FLAMBOYANT businessman George Steen has been a glamour photographer, an acupuncturist and a professional singer.

But it is his role as a crooked financier which has landed him a six-year jail sentence.

His luxury lifestyle in the Philippines was in stark contrast to the one he led back home in Darlington.

His three-bedroomed semi-detached house in Geneva Road, and the nine-year-old Toyota car he drove, gave neighbours no hint of his vast wealth.

But in the Philippines, his money meant he enjoyed a lifestyle many can only dream of, and he was treated like royalty.

Friends last night told how he owned three properties - all with more than five bedrooms, security guards, butlers and servants, as well as a share in a hotel in Manila.

His taste in cars is German, with two BMWs and a Mercedes, but his pride and joy was a £500,000 Sunray speedboat.

A friend said: "He lived a very frugal life in Darlington - not at all like the one he had out there.

"Before his arrest, he was living in the Philippines for six months of the year. He just loved it.
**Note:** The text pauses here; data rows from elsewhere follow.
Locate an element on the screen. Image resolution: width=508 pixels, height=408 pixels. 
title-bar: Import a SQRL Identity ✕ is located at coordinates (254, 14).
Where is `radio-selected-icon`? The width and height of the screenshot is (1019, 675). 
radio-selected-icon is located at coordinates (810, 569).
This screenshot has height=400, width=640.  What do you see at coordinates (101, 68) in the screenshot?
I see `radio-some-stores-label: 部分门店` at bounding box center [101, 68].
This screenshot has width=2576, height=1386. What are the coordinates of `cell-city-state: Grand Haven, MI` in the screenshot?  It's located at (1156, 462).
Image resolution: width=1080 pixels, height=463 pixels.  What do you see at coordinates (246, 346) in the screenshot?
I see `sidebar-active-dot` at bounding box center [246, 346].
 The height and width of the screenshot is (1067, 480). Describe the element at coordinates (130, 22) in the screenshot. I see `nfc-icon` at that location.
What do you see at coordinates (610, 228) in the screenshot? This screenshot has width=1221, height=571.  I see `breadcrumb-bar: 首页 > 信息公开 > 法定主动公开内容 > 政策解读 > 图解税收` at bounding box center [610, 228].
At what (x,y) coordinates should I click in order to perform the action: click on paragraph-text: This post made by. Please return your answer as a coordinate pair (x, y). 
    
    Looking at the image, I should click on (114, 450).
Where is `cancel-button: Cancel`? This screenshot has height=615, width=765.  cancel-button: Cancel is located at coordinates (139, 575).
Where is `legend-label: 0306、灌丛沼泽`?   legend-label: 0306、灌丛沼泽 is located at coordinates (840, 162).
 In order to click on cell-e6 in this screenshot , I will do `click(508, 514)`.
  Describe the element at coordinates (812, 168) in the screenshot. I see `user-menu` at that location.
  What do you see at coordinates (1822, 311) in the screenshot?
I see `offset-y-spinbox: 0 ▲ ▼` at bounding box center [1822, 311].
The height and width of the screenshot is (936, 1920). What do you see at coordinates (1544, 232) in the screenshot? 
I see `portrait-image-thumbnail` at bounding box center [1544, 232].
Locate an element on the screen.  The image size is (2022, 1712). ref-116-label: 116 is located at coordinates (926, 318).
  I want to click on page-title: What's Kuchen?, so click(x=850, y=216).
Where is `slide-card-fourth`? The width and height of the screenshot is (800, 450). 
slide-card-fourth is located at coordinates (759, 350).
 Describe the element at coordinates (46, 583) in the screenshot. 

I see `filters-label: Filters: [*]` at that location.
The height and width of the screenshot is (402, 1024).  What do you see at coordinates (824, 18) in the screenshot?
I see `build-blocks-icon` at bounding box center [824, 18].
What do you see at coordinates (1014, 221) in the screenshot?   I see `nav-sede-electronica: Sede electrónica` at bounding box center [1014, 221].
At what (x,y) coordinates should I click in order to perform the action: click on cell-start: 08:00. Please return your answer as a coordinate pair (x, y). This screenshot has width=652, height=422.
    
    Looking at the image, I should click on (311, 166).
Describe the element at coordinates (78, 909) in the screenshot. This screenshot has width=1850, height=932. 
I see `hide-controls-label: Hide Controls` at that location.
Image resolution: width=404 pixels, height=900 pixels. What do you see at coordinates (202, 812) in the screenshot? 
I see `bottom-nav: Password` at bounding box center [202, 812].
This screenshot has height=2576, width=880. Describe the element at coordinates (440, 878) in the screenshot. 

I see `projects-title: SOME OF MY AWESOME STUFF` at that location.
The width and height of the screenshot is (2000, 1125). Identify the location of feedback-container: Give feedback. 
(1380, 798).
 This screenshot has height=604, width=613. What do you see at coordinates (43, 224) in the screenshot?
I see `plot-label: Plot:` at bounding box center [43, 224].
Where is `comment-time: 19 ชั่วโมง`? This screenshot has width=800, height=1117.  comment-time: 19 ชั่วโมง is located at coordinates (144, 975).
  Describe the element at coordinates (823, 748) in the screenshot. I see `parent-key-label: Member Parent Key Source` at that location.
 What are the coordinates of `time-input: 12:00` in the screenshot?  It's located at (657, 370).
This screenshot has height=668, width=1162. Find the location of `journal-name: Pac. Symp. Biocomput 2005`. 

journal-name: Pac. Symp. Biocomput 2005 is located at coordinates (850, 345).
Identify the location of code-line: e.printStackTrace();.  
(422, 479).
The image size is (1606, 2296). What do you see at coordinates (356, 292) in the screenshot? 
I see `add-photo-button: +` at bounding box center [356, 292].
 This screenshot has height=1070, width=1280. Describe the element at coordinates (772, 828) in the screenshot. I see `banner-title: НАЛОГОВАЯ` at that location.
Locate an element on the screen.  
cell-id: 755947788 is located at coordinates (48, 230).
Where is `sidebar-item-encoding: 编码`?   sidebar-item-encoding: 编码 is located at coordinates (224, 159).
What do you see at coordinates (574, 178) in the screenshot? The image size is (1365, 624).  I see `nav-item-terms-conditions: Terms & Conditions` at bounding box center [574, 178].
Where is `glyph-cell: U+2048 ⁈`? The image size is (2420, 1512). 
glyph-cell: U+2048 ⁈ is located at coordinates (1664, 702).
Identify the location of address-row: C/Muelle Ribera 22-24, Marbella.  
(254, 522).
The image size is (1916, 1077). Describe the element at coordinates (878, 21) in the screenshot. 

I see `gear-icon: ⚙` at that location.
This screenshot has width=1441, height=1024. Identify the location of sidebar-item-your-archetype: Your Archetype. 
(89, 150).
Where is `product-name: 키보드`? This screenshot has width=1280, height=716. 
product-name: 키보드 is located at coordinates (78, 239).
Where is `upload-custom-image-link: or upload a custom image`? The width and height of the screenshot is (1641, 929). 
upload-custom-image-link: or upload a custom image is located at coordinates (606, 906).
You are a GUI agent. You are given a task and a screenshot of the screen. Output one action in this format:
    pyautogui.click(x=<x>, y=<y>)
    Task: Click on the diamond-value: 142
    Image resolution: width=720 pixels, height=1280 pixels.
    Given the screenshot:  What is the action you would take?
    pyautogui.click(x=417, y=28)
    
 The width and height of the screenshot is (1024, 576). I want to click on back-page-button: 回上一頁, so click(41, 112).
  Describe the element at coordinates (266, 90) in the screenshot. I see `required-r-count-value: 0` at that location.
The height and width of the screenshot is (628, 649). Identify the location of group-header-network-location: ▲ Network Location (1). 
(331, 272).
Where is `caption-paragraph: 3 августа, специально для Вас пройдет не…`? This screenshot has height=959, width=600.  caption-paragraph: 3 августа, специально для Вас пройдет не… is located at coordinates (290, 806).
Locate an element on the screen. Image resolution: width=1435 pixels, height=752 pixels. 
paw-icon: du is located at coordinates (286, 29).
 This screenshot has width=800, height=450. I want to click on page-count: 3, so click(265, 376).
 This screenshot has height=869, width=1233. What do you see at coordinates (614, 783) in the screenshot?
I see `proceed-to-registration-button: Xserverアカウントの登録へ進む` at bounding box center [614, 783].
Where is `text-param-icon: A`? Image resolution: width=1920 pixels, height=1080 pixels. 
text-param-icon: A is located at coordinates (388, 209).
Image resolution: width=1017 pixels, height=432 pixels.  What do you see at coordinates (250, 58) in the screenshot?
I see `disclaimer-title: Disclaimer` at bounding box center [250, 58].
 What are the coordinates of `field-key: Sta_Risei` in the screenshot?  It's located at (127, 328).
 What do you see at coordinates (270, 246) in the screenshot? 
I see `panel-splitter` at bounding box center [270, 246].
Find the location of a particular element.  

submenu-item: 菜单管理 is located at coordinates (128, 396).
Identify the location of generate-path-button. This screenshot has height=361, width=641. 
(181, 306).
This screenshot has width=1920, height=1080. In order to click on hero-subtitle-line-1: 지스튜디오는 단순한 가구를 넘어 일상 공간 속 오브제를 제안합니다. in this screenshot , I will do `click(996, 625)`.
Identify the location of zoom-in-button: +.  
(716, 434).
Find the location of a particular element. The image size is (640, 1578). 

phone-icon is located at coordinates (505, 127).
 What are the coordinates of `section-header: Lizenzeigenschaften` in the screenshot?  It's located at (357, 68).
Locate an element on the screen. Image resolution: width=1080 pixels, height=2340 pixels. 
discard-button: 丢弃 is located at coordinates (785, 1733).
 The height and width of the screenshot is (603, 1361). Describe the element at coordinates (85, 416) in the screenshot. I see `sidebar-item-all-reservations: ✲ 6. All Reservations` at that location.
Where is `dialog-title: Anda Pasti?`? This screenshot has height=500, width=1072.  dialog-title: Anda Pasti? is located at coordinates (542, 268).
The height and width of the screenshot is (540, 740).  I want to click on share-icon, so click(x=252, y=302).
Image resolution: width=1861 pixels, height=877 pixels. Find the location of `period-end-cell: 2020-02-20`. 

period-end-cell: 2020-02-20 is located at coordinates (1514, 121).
"He was treated like a God because of his money. He had champagne in every room of his house, gold taps, all the trappings of luxury."

While on trial at Southwark Crown Court, Steen would stay in a flat he rented in Finchley Road, London, and would turn up at Number 2 court wearing expensive Armani suits and the very best silk ties.

Yesterday, less than five hours after being brought back to England, he was back in court.

This time there was no designer suit, nicely pressed shirt or fashionable neckwear, just a sweatshirt and pair of trousers.

The Darlington entrepreneur, who has a law degree for which he studied in Majorca, first came to the attention of the public in 1985 when he was made bankrupt with declared debts of more than £40,000.

During the opening of his public examination the following year, the official assistant receiver, Robert Patterson, said Steen had shown a callous disregard for his creditors, and was "perhaps a person totally unfit to take charge of any business".

It later emerged that before becoming a credit broker, Steen ran three companies in the Leeds area which imported medical equipment and ultra-violet ovens. All three went into liquidation with debts totalling about £50,000.

The bankruptcy was annulled in 1989 after a company called Ultra Show Limited paid his creditors.

The annulment came just in time for Steen to fly to the Philippines for a Christmas wedding to his 19-year-old fiancee, Emma.

At about the same time, he launched a fundraising campaign for a medical centre on the Filipino island of Crodua.

Steen, who as a singer once appeared on the same bill as Frankie Vaughan, released a single called One Little Candle and an album titled With Love From George Steen, to raise money for the project.

Steen surfaced again in 1993 when his new loans firm, Philippine Finance, based in Darlington, came under scrutiny from the Government's Securities and Investments Board.

The investigation centred on claims remarkably similar to those for which he was jailed yesterday.

Clients claimed they paid advance fees of £700 and more to a Brighton finance company run by David Andrews, who was jailed for five years alongside Steen yesterday, for loans they never received.

One company in Cornwall said it had gone into receivership with the loss of 20 jobs following lengthy delays in obtaining a loan from Steen.

Steen claimed he had "nothing to hide" and offered to open his files to Durham Fraud Squad.

Police said there was insufficient evidence of criminal intent.

Steen's name was mentioned in the bankruptcy hearing of former fruit machine king Vince Landa in 1994.

Asked about a legal document transferring the ownership of Stanhope Castle, in Weardale, County Durham, to a company connected to his former business associate Dennis Stafford, Mr Landa claimed he had signed it under duress at Steen's Darlington office.

The investigation which eventually led to Steen's downfall involved members of Durham Fraud Squad spending months gathering evidence.

In the largest operation of its kind the force has mounted, Detective Sergeant Ray Scanlan and Detective Constable Ian Wilson spent five weeks in the US in the summer of 2000 working with the FBI and the Royal Canadian Mounted Police.

At the same time, officers from the Sussex force were carrying out a similar operation in Australia and New Zealand.